======== KUTIPAN HALAMAN ========

Selasa, 28 Juli 2009

ANDANG-ANDANG

Andang-andang dalam istilah suku Sasak adalah, semacam simbol untuk memulai sebuah pekerjaan. Andang-andang terdiri dari lekes (daun sirih dan buah pinang) sebanyak sembilan buah, tembakau dan sembilan batang rokok, kepeng bolong 225 keping, beras, sebutir telur ayam kampung dan benang segelinting (segulung benang) yang ditempatkan dalam media penginang kuning (semacam baskom kecil terbuat dari kuningan).
Pekerjaan yang harus dimulai dengan andang-andang adalah, menikah, membuat rumah, meminta obat kepada belian atau dukun, belajar ilmu pengetahuan atau memwarisi sebuah mantera, menenun kain lempot umbak (kain khusus untuk menimang bayi yang biasanya dimiliki secara komunial oleh sebuah keluarga besar), dan menggali tanah kubur bagi seorang yang meninggal. Andang-andang ini disiapkan oleh orang tua yang sudah memiliki cucu. Nominal sembilan pada lekes dan rokok adalah simbol lubang pada anatomi tubuh yang harus dijaga agar penyakt tidak masuk ke dalam tubuh banusia.
Andang-andang adalah simbol bagaimana sebuah pekerjaan dikerjakan dengan fokus dan selaras dengan niatan awalnya; sebagaimana makna andang-andang yakni, menyatukan niat/kehendak dan perbuatan/pekerjaan agar niat dan pekerjaan tersebut tidak melenceng serta selalu berjalan mulus. Pada dunia moderen, mungkin hal ini bermakna fokus pada sebuah pekerjaan. Hal ini dapat dilihat pada konteks penggunaannya yaitu untuk menandai sebuah pekerjaan yang berhubungan dengan hidup dan mati. Tak heran, jika kemudian tradisi andang-andang menjiwai masyarakat Sasak yang terkenal sebagai pekerja keras.
Andang-andang bukan sebuah tradisi membayar pekerjaan; upah, meskipun disana ada uang. Ia domain faktor dari sebuah pekerjaan. Tanpa kehadiran andang-andang, sebuah pekerjaan tidak bisa dimulai, seorang tukang tidak akan berani memulai pekerjaannya jika dihadapannya belum tersedia/hadir andang-andang. Karena memulai pekerjaan tersebut, tanpa didahului oleh simbol andang-andang, berarti telah memulai pekerjaan dengan terburu-buru atau tanpa arah, niat dan fokus yang jelas. Dari sini kita bisa melihat pemaknaan masyarakat Sasak dalam memahami etos kerja. Mereka selalu memulai pekerjaan dengan prinsip kehati-hatian dan mengutamakan fokus dan konsentrasi dalam pengerjaan pekerjaannya.

======== BAHAN YANG DISEDIAKAN ========

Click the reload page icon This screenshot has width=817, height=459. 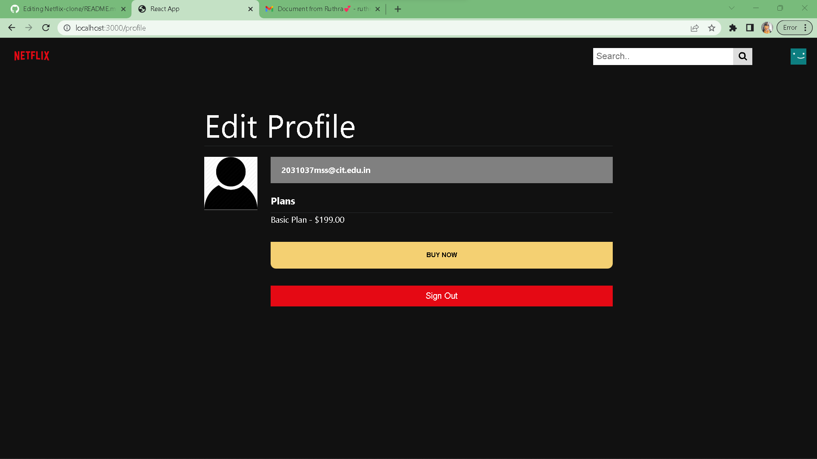pos(46,28)
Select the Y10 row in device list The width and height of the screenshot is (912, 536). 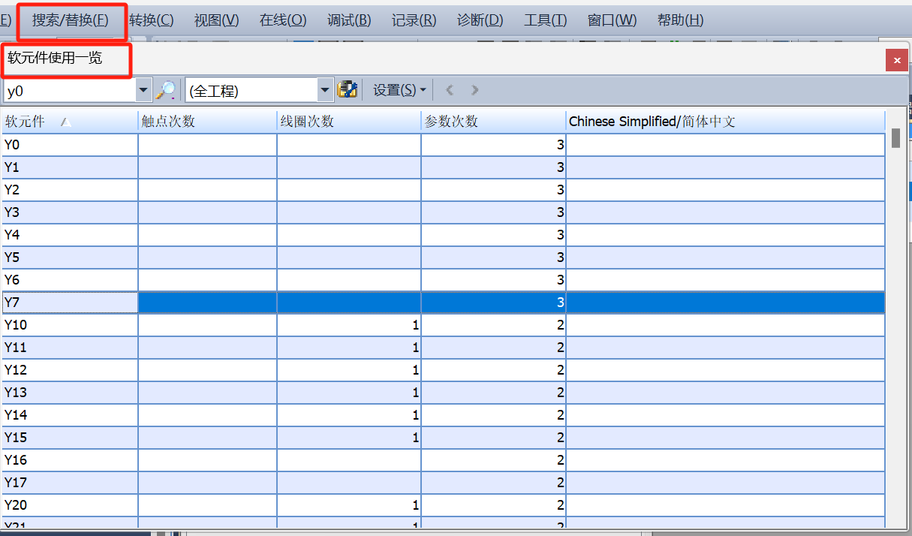click(x=68, y=325)
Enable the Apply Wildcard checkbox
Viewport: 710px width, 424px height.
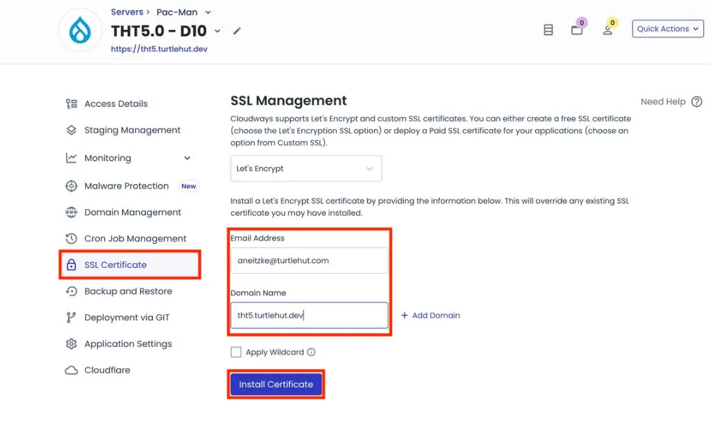236,352
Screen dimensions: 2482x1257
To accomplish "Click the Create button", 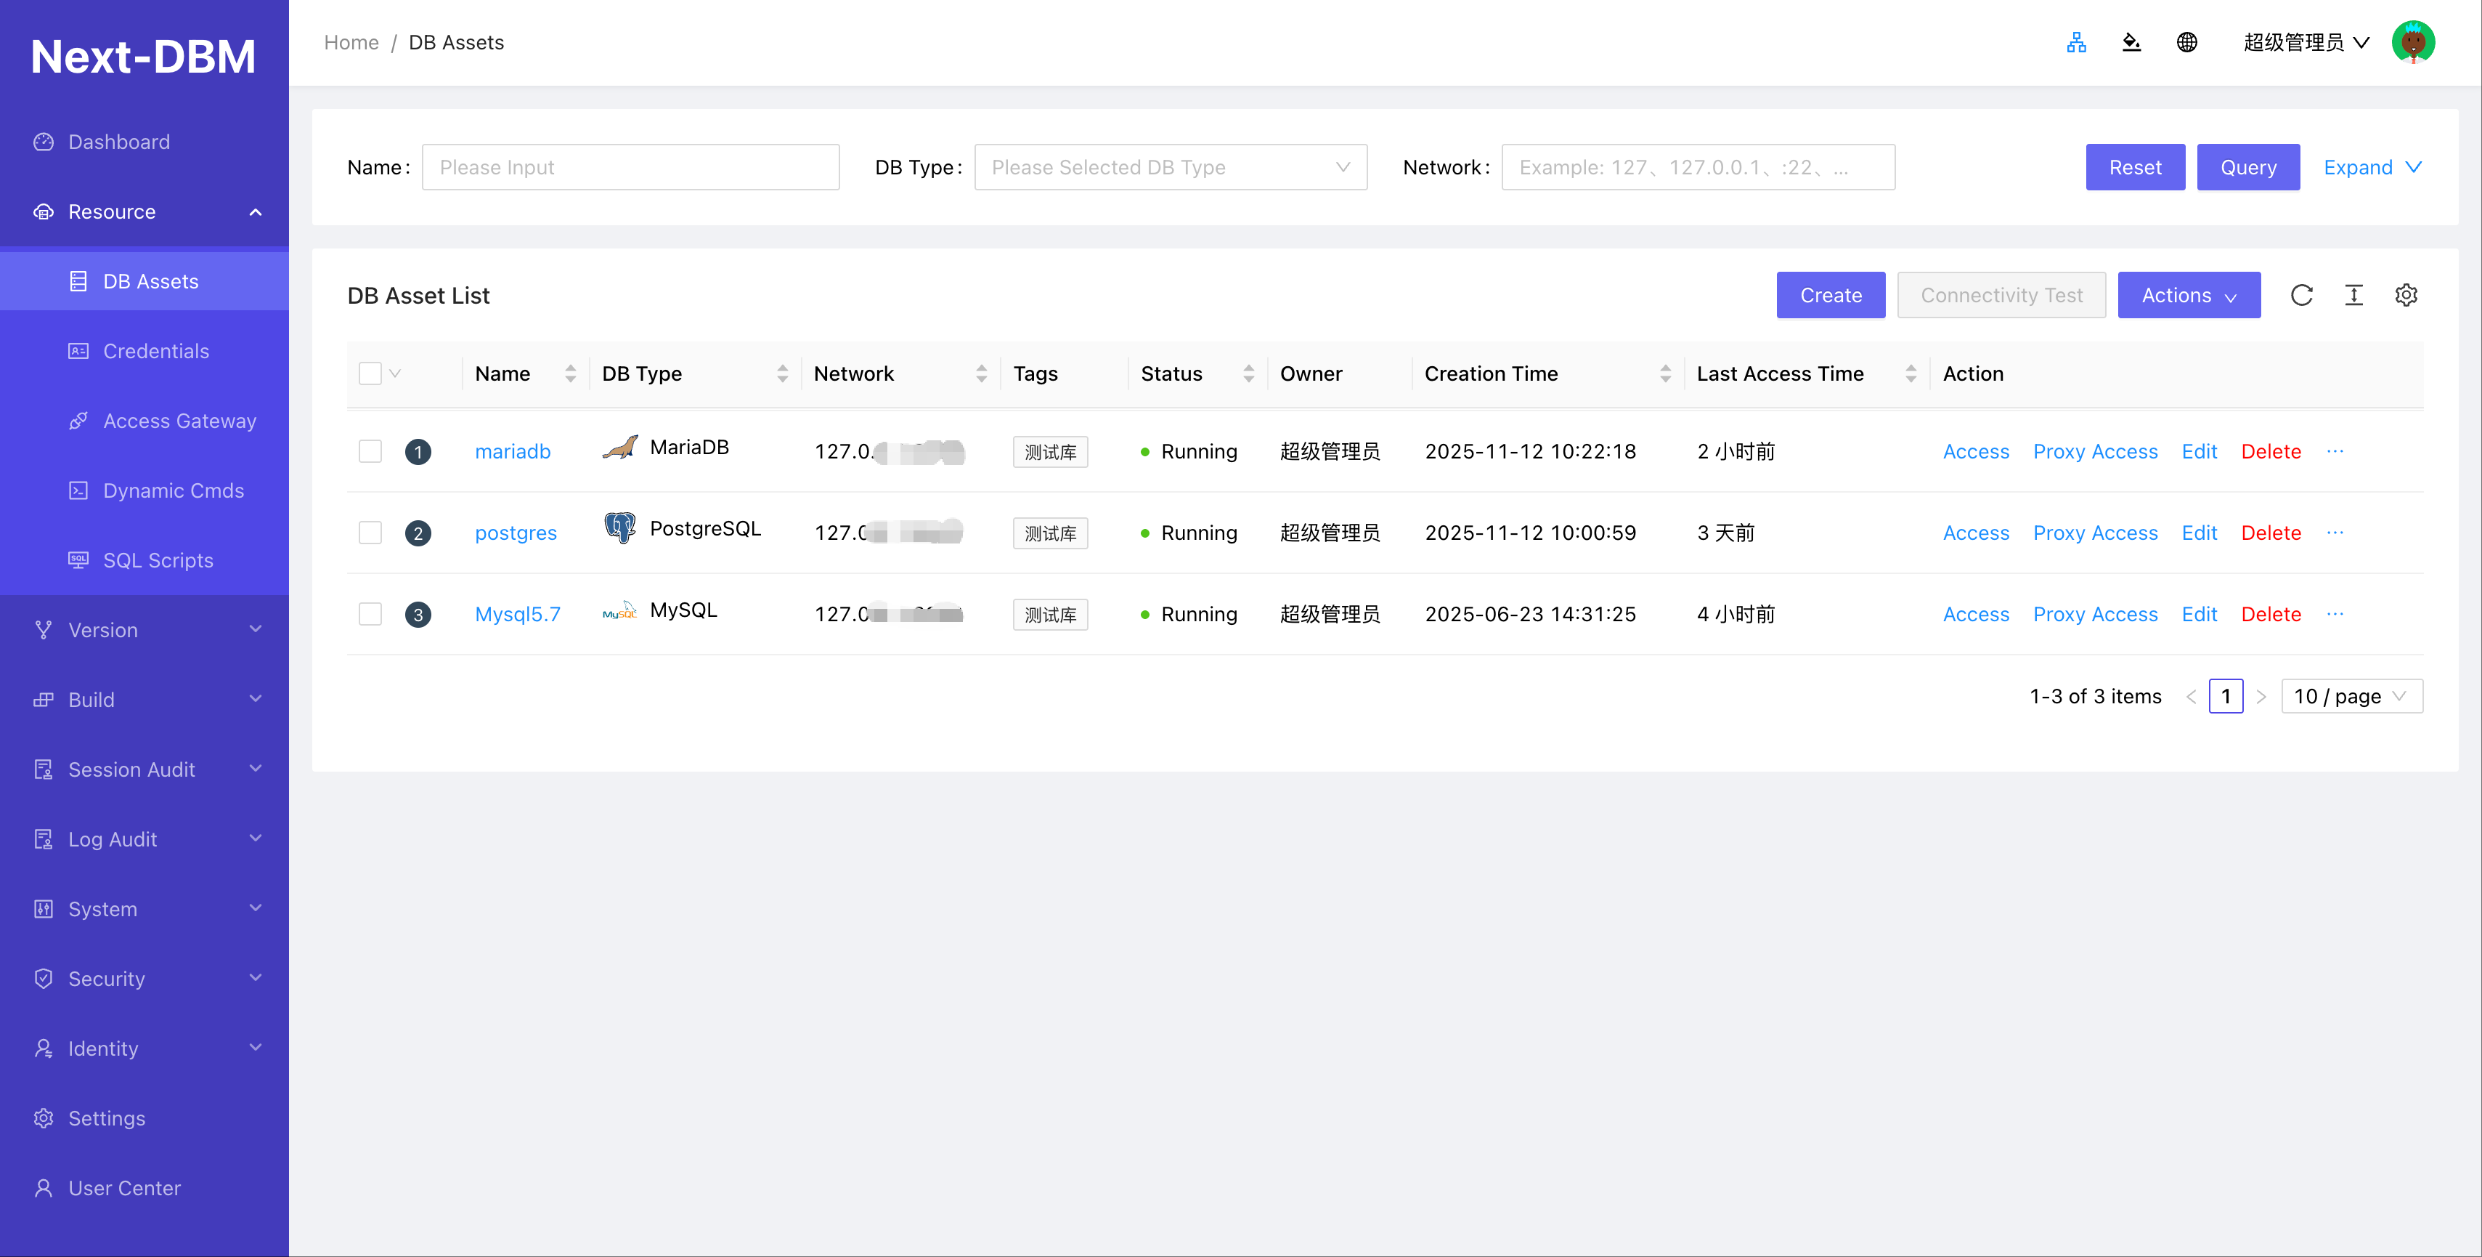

========

KETENTUAN SOAL:
Tentukan apakah setiap pernyataan berikut sesuai dengan teks tentang andang-andang, lalu jawab ya atau tidak disertai kutipan persis kata-kata teks yang menjadi dasarnya.
1. Andang-andang disiapkan oleh orang tua yang sudah memiliki cucu.
2. Andang-andang merupakan tradisi membayar upah atas sebuah pekerjaan.
3. Kepeng bolong dalam andang-andang berjumlah sembilan keping.
Entri-entri tersebut tidak berhubungan dengan teks tentang andang-andang.

PENYELESAIAN:
1. Ya: "Andang-andang ini disiapkan oleh orang tua yang sudah memiliki cucu."
2. Tidak: "Andang-andang bukan sebuah tradisi membayar pekerjaan; upah, meskipun disana ada uang."
3. Tidak: "kepeng bolong 225 keping"